Guide books are helpful:


The most inspirational book I got was Inventing the Truth: The Art and Craft of Memoir, edited by William Zinsser. It's a collection of essays by famous memoirists about how and why they write. Delicious reading for someone who loves discussions of craft. Also helpful was his distinction between autobiography and memoir: "Unlike autobiography, which moves in a dutiful line from birth to fame, memoir narrows the lens, focusing on a time in the writer’s life that was unusually vivid, such as childhood or adolescence, or that was framed by war or travel or public service or some other special circumstance."

Writing the Memoir: from Truth to Art by Judith Barrington is very practical, with special assistance about stuff like tenses and voice for folks not very practiced in writing. Interesting exercises: Write a portrait of someone you hate, knowing that person will never see it. Write about how you’d feel if that person did see your portrait.

Tristine Rainer wrote Your Life as Story: Discovering the “New Autobiography" and Writing Memoir as Literature. Great advice about structuring your life as story and about how to think of yourself as the protagonist. I used the guidance from this book to structure some journal entries, particularly about the “characters” of my life. I have a lot to learn. I tend to create sweeping summary instead of picking out the juicy tidbits. I get too breezy and start spouting clichés. I grow impatient about wanting to get the entry done and remain superficial.

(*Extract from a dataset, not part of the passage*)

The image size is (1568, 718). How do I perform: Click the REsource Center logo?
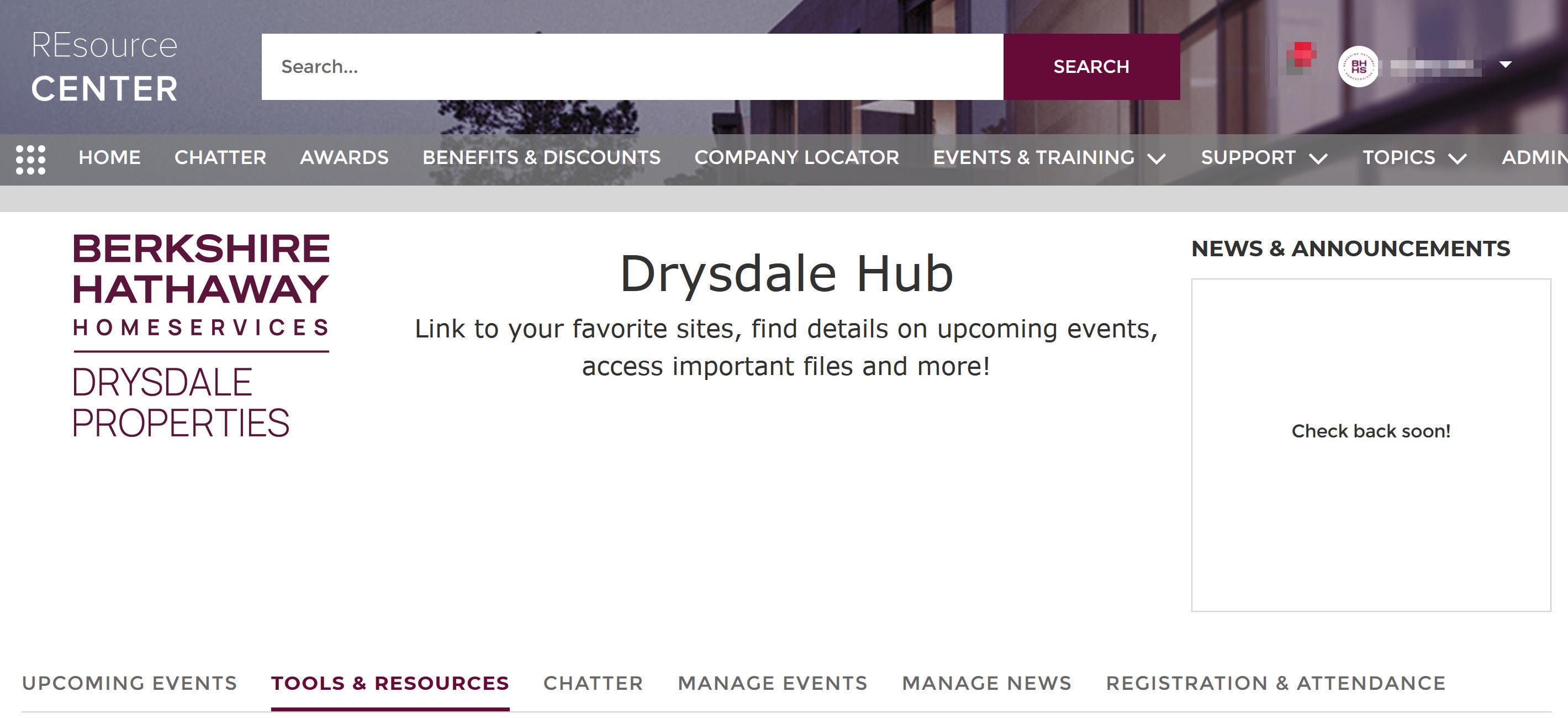pyautogui.click(x=105, y=67)
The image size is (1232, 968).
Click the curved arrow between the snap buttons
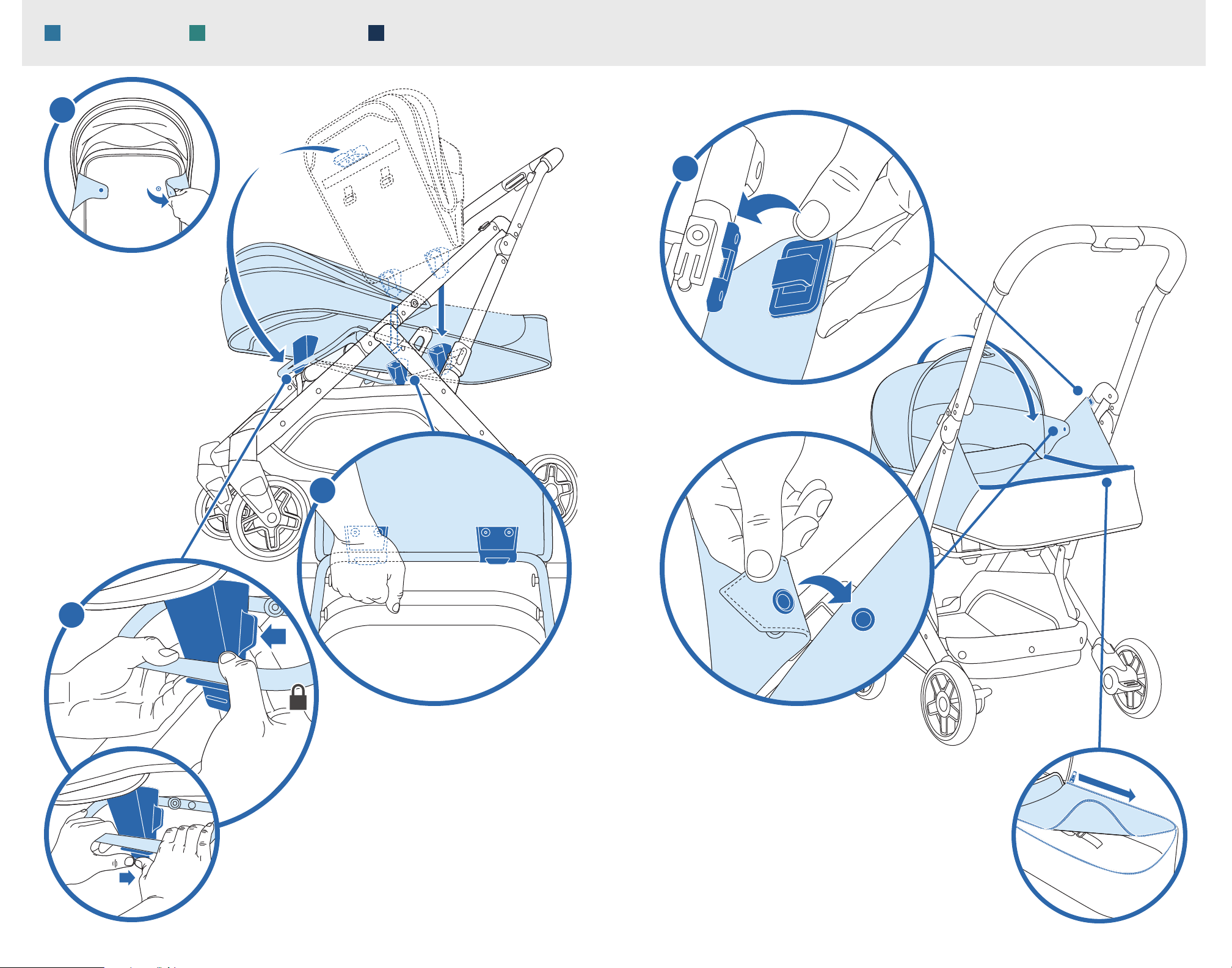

Writing Down the Bones: Freeing the Writer Within by Natalie Goldberg is a small book with short chapters that instruct us to JUST WRITE! Let go of the rules that get you all clenched up. Play. Keep cheap notebooks in which you spew out the worst possible writing. Shaping and polishing can come later — after your inspiration is on paper. Goldberg guidance is inspired by the practice of Zen Buddhism.


The Writing Life by Annie Dillard reveals the delicious torture that is writing. How is her day shaped? What is her writing space? How do the words come? Why is it so hard? So slow? These are preoccupations of all writers. She's a one-woman support group.